Sunday, February 19, 2017

The awkwardness of agreeing with others when you really do not agree

Human behavior can be quite fascinating at times; we sometimes can take something that is so simple and make it exhaustively complicated.  

Have you ever sat in a meeting, restaurant, etc... with a group of people and a decision has to be made…but instead of stating what you really think, you (and everyone else) reluctantly agree on a path that almost everyone in the room silently does not agree is the correct course of action?

One of my favorite examples of this awkwardness dates back to a study conducted in 1974 by management expert Jerry B. Harvey:

On a hot afternoon visiting in Coleman, Texas, a  family is comfortably playing dominoes on a porch, until the father-in-law suggests that they take a trip to Abilene [53 miles north] for dinner. The wife says, "Sounds like a great idea." The husband, despite having reservations because the drive is long and hot, thinks that his preferences must be out-of-step with the group and says, "Sounds good to me. I just hope your mother wants to go." The mother-in-law then says, "Of course I want to go. I haven't been to Abilene in a long time."
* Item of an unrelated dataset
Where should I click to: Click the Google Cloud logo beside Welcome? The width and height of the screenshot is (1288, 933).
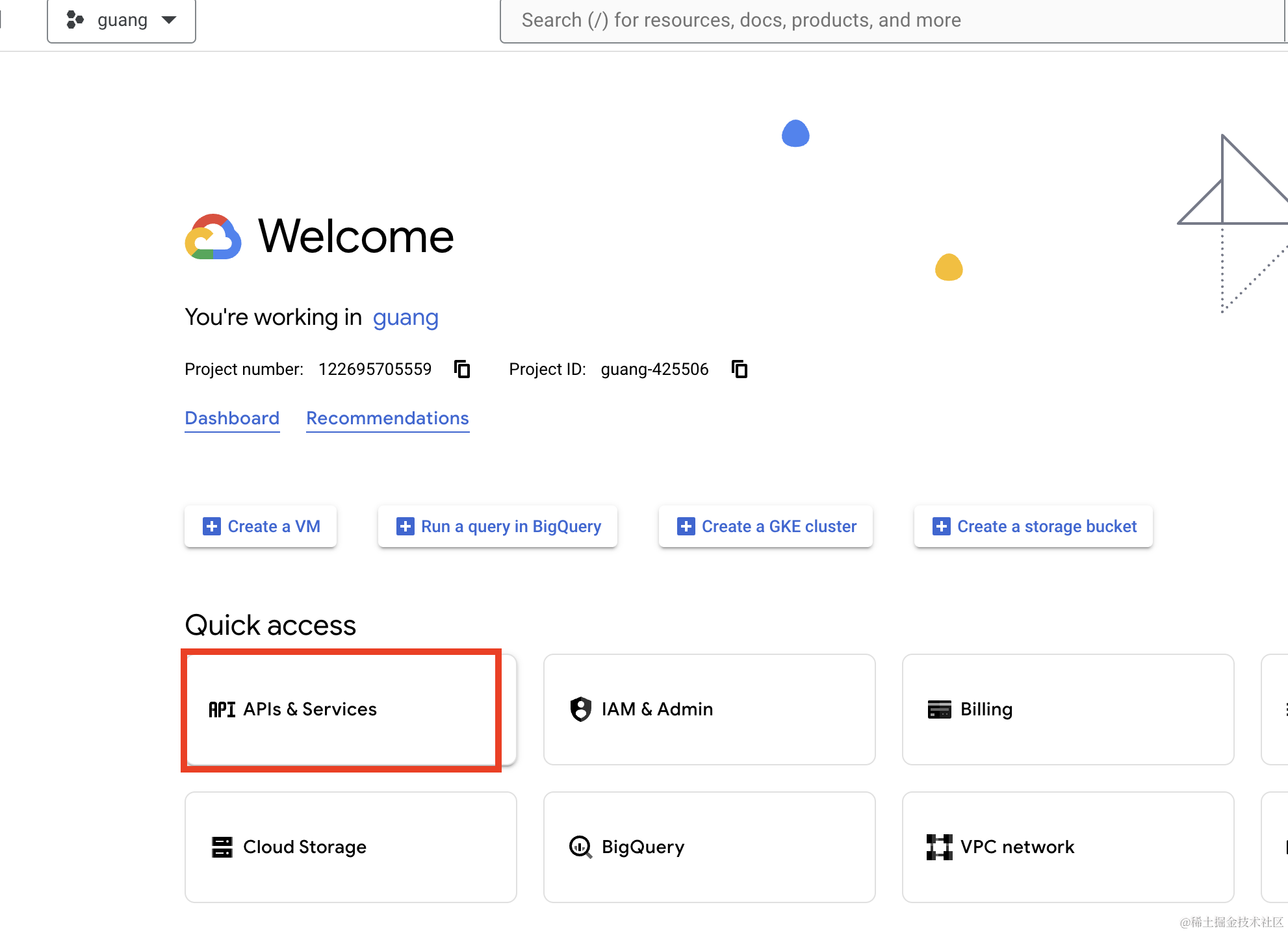[213, 237]
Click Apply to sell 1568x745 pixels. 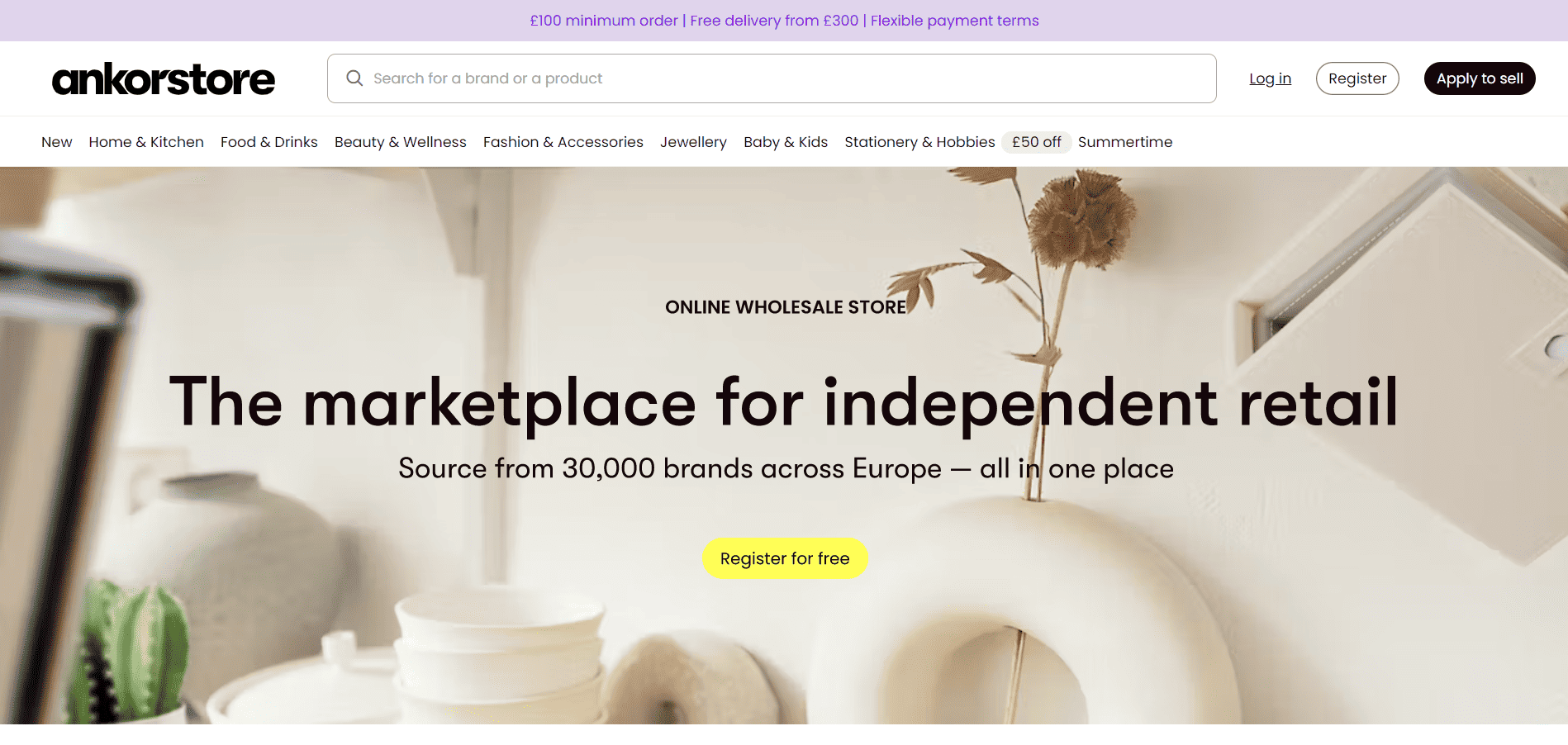[x=1479, y=78]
The drive is hot, dusty, and long. When they arrive at the cafeteria, the food is as bad as the drive. They arrive back home four hours later, exhausted.
One of them dishonestly says, "It was a great trip, wasn't it?" The mother-in-law says that, actually, she would rather have stayed home, but went along since the other three were so enthusiastic. The husband says, "I wasn't delighted to be doing what we were doing. I only went to satisfy the rest of you." The wife says, "I just went along to keep you happy. I would have had to be crazy to want to go out in the heat like that." The father-in-law then says that he only suggested it because he thought the others might be bored.

The group sits back, perplexed that they together decided to take a trip which none of them wanted. They each would have preferred to sit comfortably, but did not admit to it when they still had time to enjoy the afternoon.

This “Abilene paradox” moment is both fascinating and scary, all at the same time.    This example could apply to a number of different situations and dynamics at the workplace.  

Everyone knows it is the wrong decision but since no one is really comfortable with each other, there is an unspoken air of uncertainty (or awkwardness) once the decision has been made for the sake of being "nice".  
The truth is - if you are experiencing this kind of behavior on your team, it is a clear sign of distrust amongst each other or as a collective team. 

It doesn't matter how strong each individual team member is - teams that do not trust each other will never reach its full potential.  

The truth shall set you free – work on building trust amongst each other. Avoid making "nice" decisions that can be a waste of time, energy, and resources for everyone involved

Collectively, we can stop the madness!   

What can you do to make sure you do not have an Abilene paradox moment on your teams this year?